» **TASK DIRECTIONS**
Say how many lines in the entries below have the word "Open" in them, giving only the number.

#### DATA FOR REVIEW ####

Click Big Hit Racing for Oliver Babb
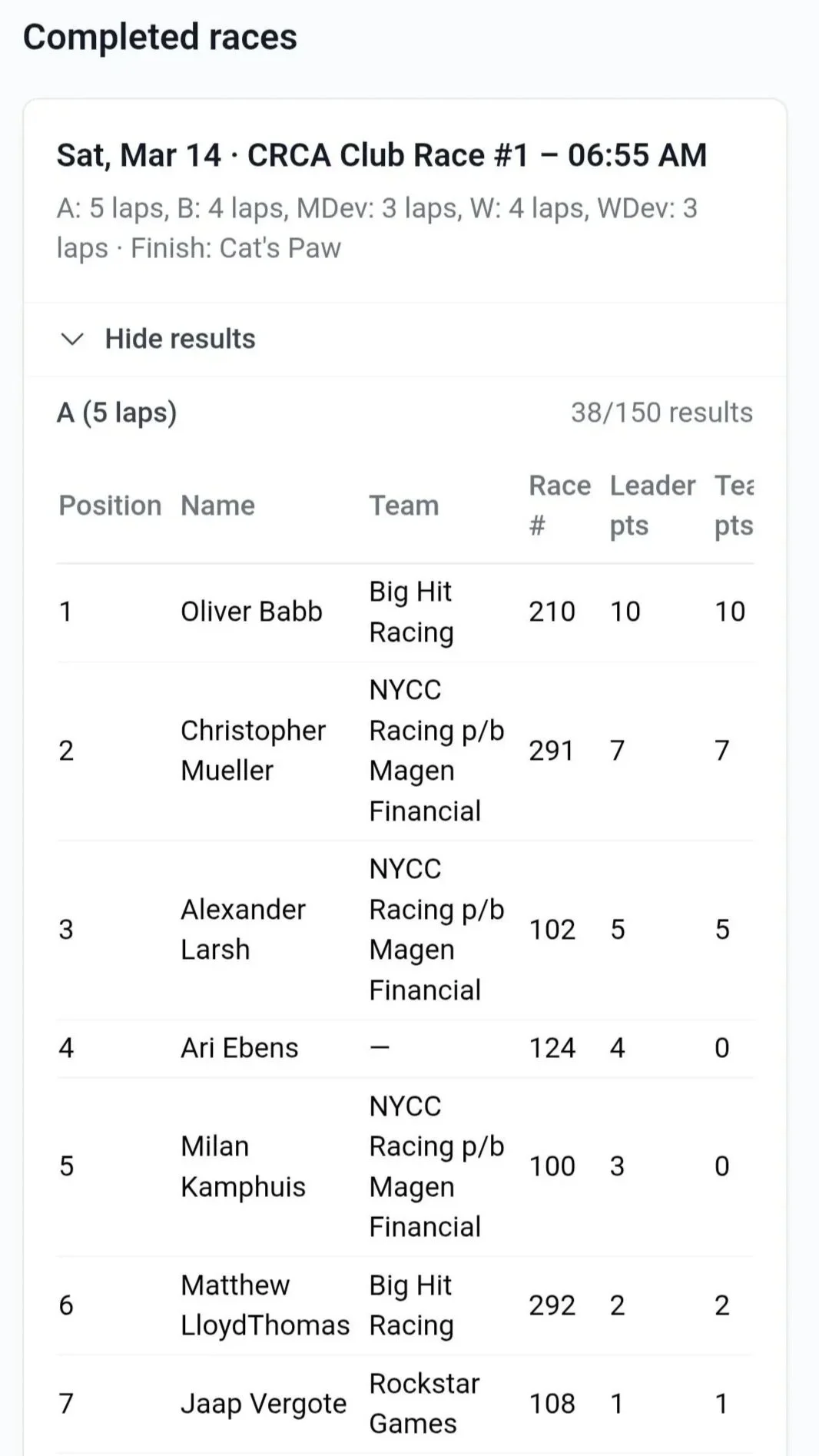This screenshot has width=819, height=1456. pyautogui.click(x=411, y=612)
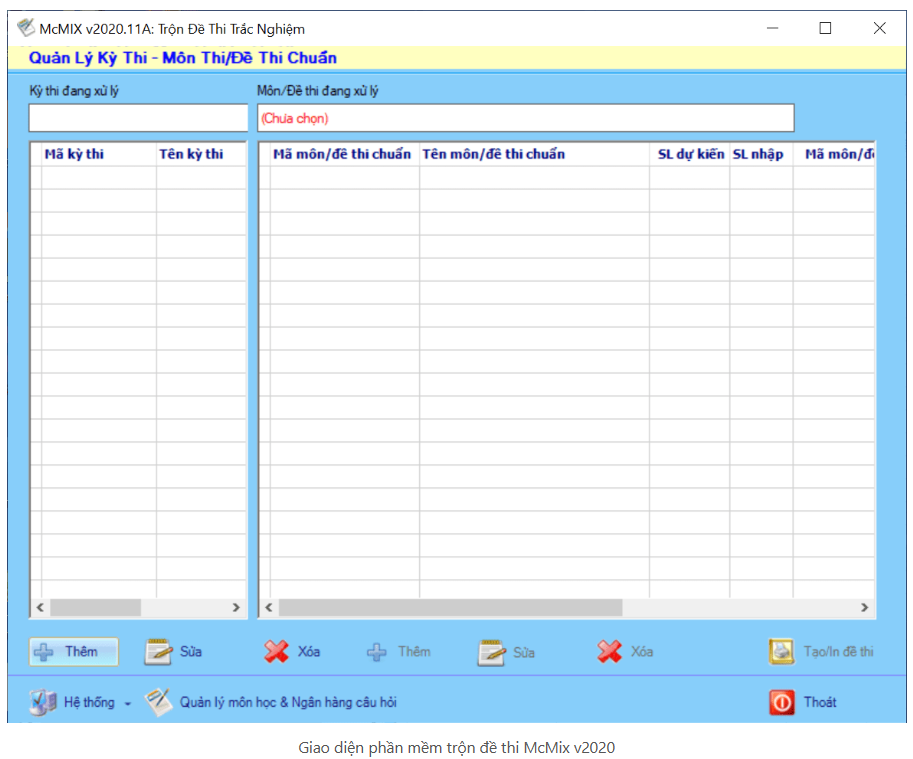Click Tên môn/đề thi chuẩn column header
This screenshot has height=759, width=913.
[494, 154]
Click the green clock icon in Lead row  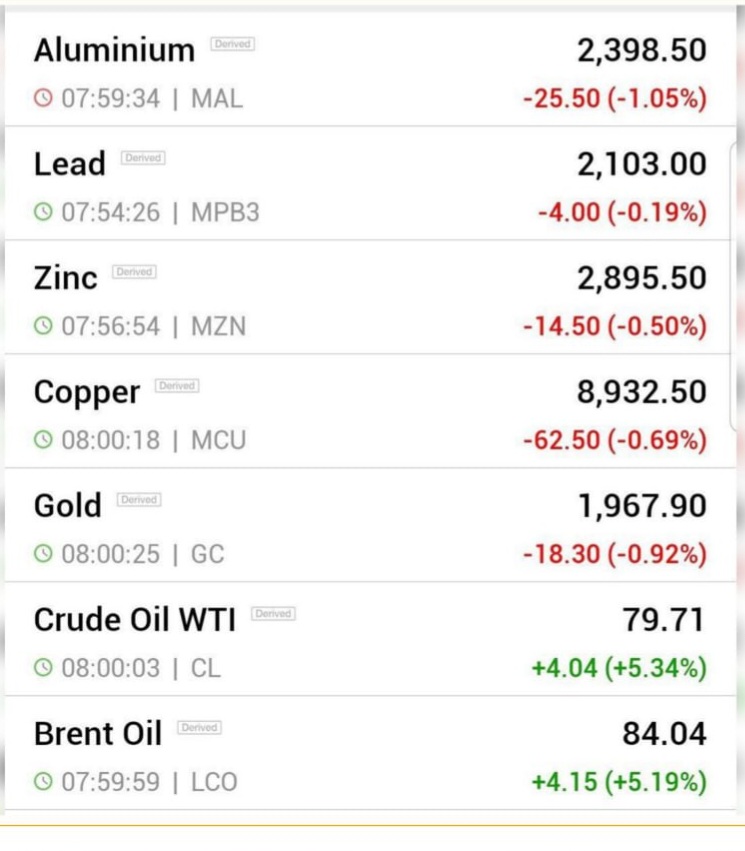tap(43, 212)
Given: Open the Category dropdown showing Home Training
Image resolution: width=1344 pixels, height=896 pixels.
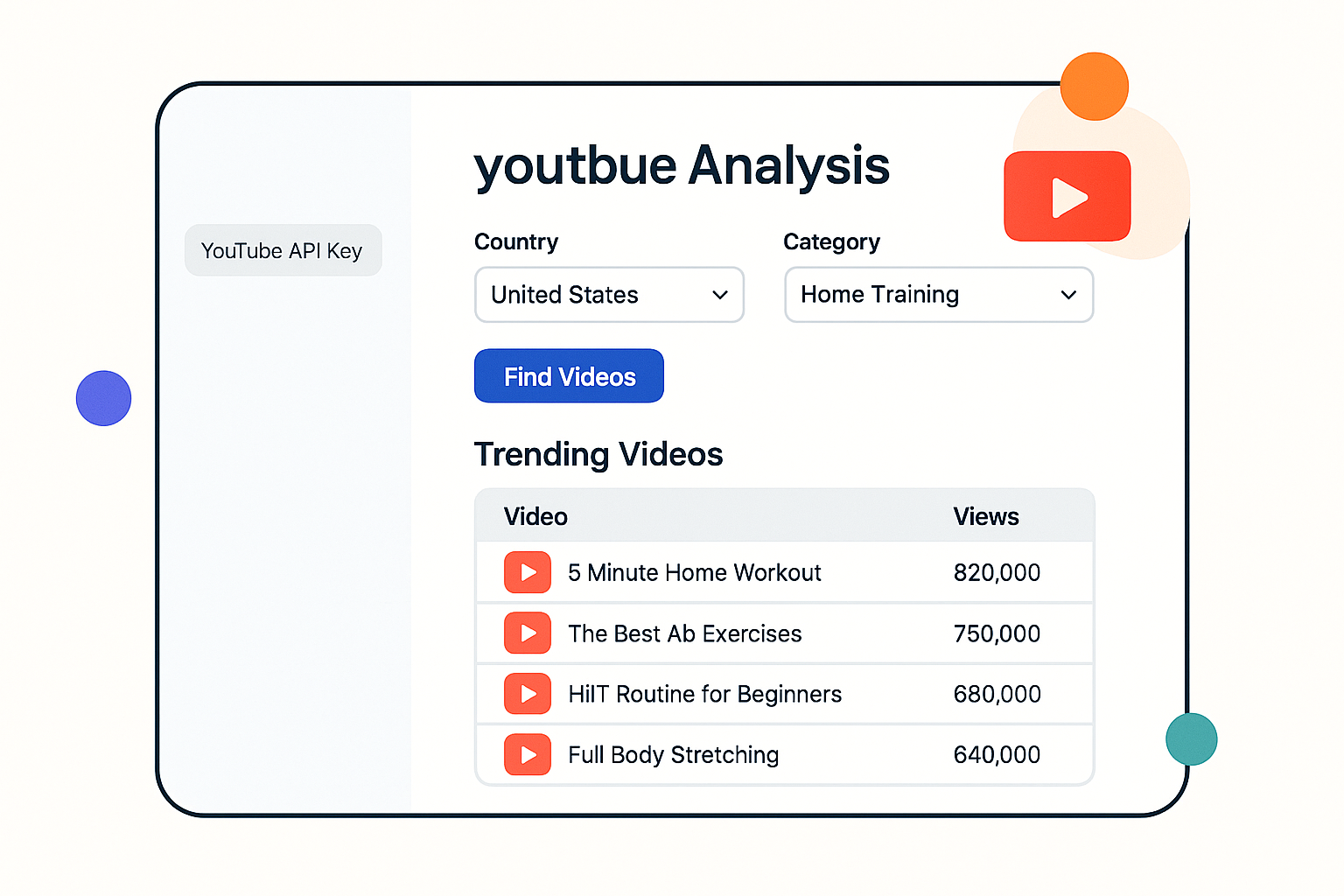Looking at the screenshot, I should pos(938,295).
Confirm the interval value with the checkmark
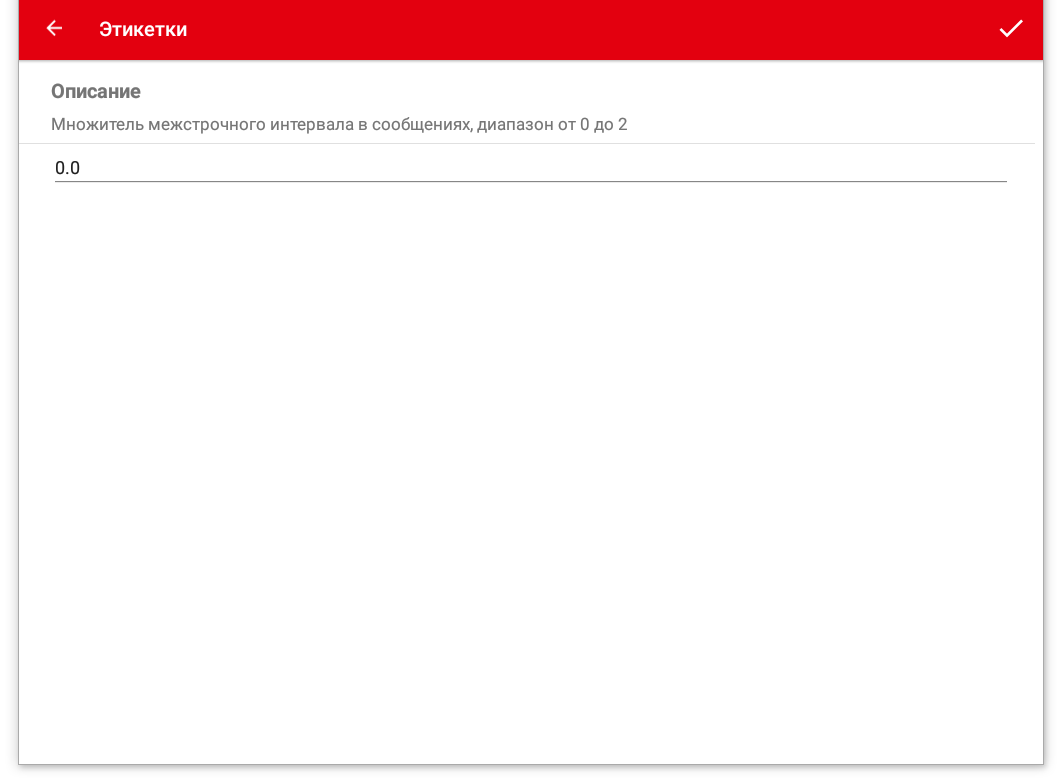 pyautogui.click(x=1011, y=28)
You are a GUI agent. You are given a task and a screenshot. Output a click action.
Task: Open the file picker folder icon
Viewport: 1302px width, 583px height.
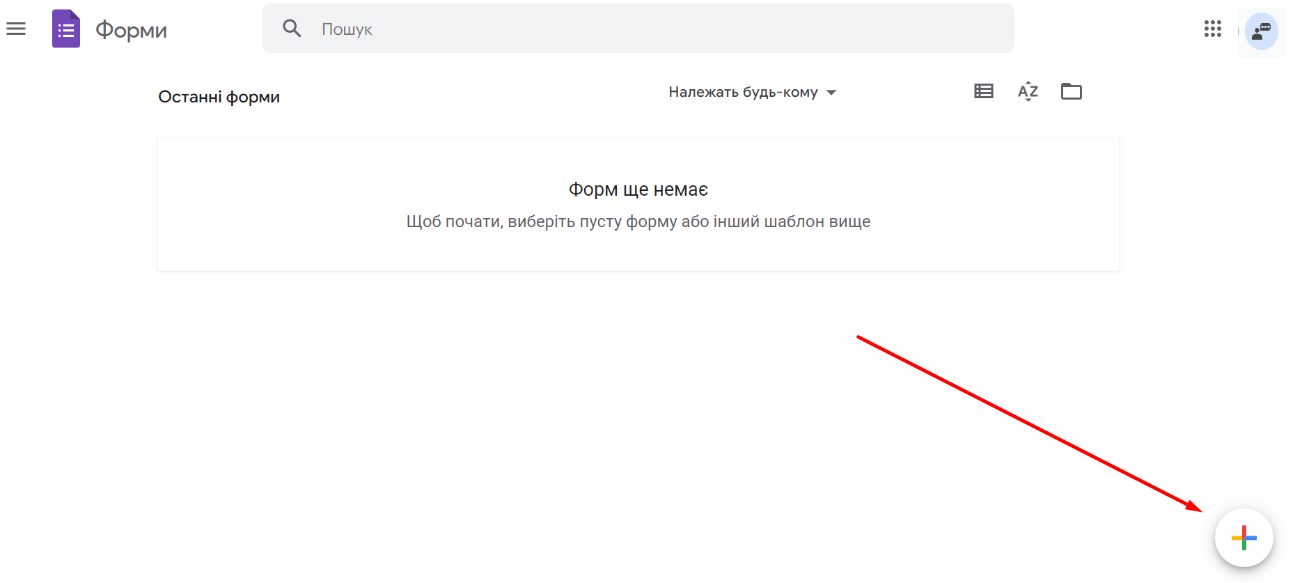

####

» **YOUR RESPONSE**
2